» **Document section**:
* Start *

Stopped up or bad air filter. Sometimes the cup that protects the filter from spitback from the carb is missing and the filter gets wet with gas and even when it dries out, it can be restricted. How are they fouled? Oily black? Sooty black? Bad fuel pump leaking gas into crankcase, leaking carb, partially closed choke, blowby, just some things off the top of my head.
Thanks for the reply Cheese, I am getting 2nd hand information, a little background, the motor was completely submerged by seawater during Ian, fluids, filters, gas tank drained, Seafoam added , carb replaced with new OEM , runs well until the plugs foul out , once they are replaced it runs good for awhile.
Geo🇺🇸
Huh? How does that really change anything? The things that foul a plug are still the same.
Geo, does the engine smoke? What is compression? Have you tried a leakdown test? Could be head gaskets too. Improper load, as in lugging under low rpm. Wrong temp range plugs (probably calls for champion RC12YC plugs), some other things that could do it. I'd start with the first things I suggested earlier though. Try with the filter off if it's not operating under dusty conditions.
No smoke has been reported, I will suggest a compression test , plugs are correct ones, not familiar with a leak down test but I am sure we can find something online.
Geo🇺🇸
Hi All, after removing the front cover around the flywheel to expose the armature’s it was quite clear the probable cause of fouled plugs, it is amazing that the engine ran as well as it did, all new parts will be ordered and replaced
What has happened here? It looks like the coils have rubbed the flywheel down, then someone kept adjusting them tighter and tighter to keep rubbing the flywheel? This is strange. Or is that just how the machining was done on the flywheel? The rust shouldn't change timing or any aspect of how it works.

* End *

» **Dataset rows**:
* Start *

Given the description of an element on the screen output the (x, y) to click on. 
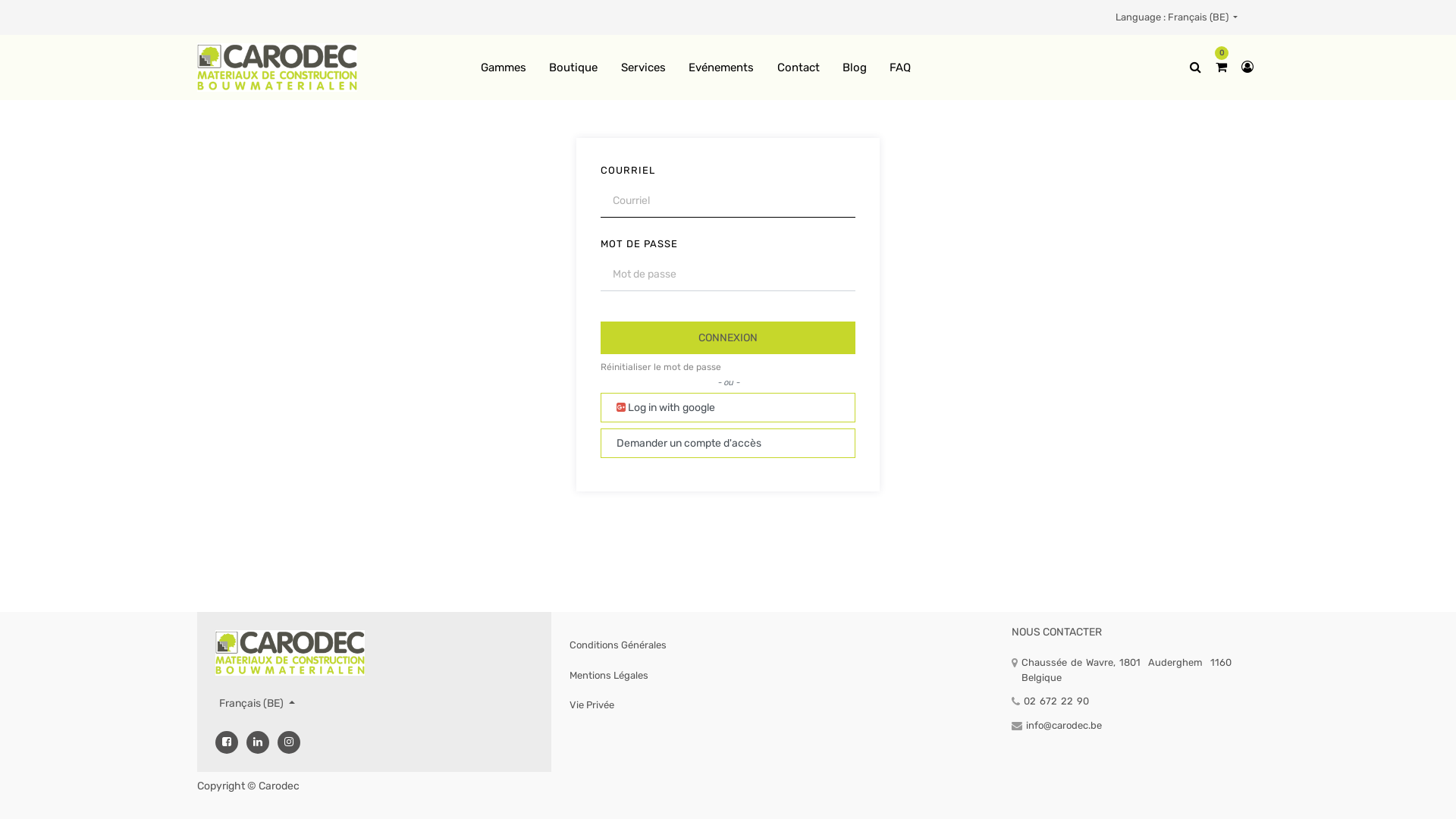
Gammes Element type: text (503, 67)
Carodec Element type: hover (277, 65)
Carodec Element type: hover (289, 652)
Log in with google Element type: text (727, 407)
Blog Element type: text (854, 67)
Services Element type: text (643, 67)
Contact Element type: text (797, 67)
CONNEXION Element type: text (727, 337)
0 Element type: text (1220, 67)
FAQ Element type: text (900, 67)
Boutique Element type: text (572, 67)
Given the description of an element on the screen output the (x, y) to click on. 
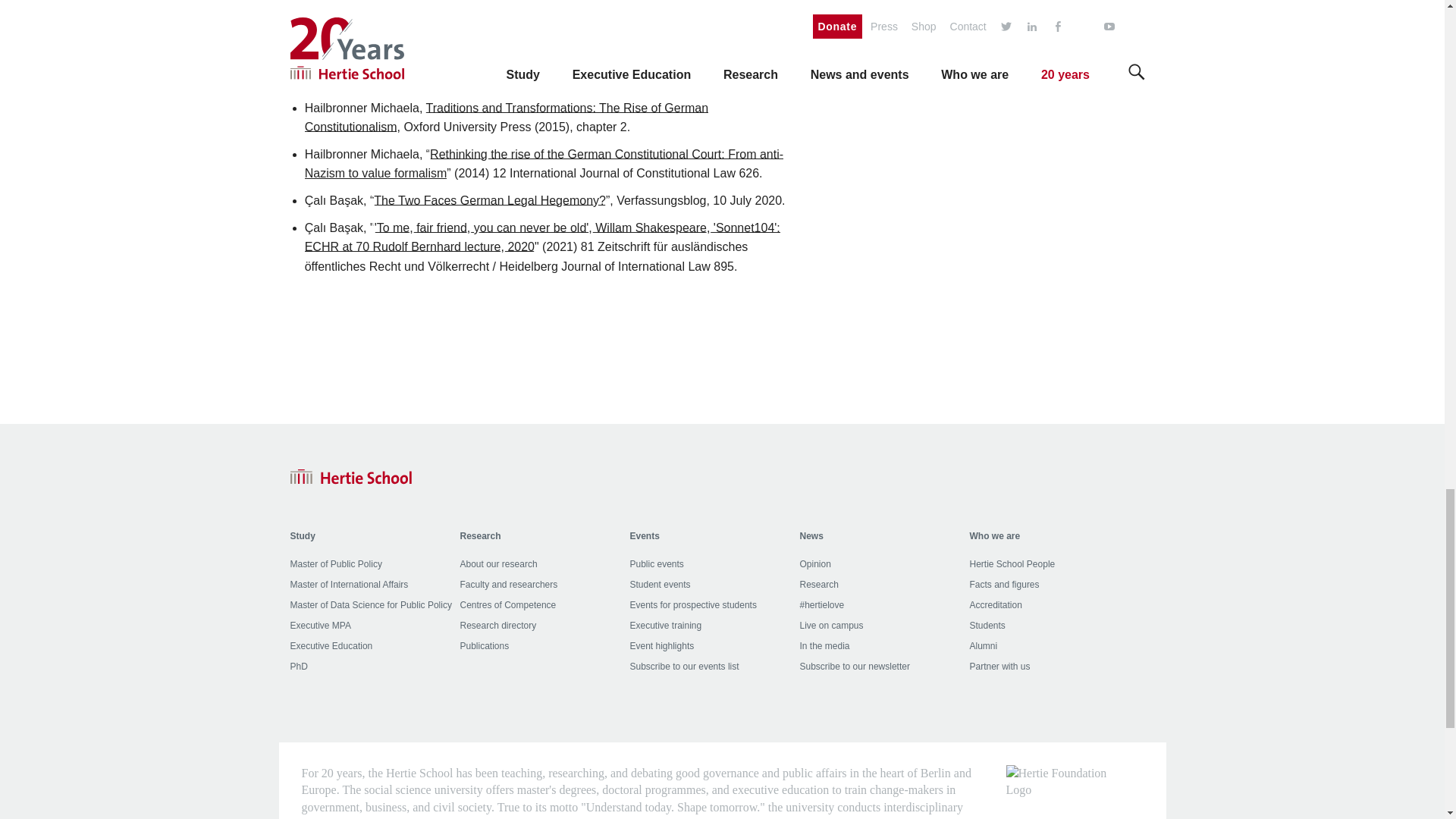
Master of Public Policy (335, 563)
Home (349, 476)
Master of International Affairs (348, 584)
Master of Data Science for Public Policy (370, 604)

* End *

» **Exercises to complete**:
A. Answer these questions from the forum thread on fouled spark plugs:
(i) What was the motor completely submerged by, and during what?
(ii) Which plugs does the engine probably call for?
(iii) What was removed to expose the armatures?
B. Rewrite the part of the forum thread on fouled spark plugs that opens with the words containing "Stopped up or" and closes with "still the same.", putting "carburetor" in place of "carb".

» **Outputs for the tasks**:
A.
(i) Seawater, during Ian.
(ii) Champion RC12YC plugs.
(iii) The front cover around the flywheel.

B.
Stopped up or bad air filter. Sometimes the cup that protects the filter from spitback from the carburetor is missing and the filter gets wet with gas and even when it dries out, it can be restricted. How are they fouled? Oily black? Sooty black? Bad fuel pump leaking gas into crankcase, leaking carburetor, partially closed choke, blowby, just some things off the top of my head.
Thanks for the reply Cheese, I am getting 2nd hand information, a little background, the motor was completely submerged by seawater during Ian, fluids, filters, gas tank drained, Seafoam added , carburetor replaced with new OEM , runs well until the plugs foul out , once they are replaced it runs good for awhile.
Geo🇺🇸
Huh? How does that really change anything? The things that foul a plug are still the same.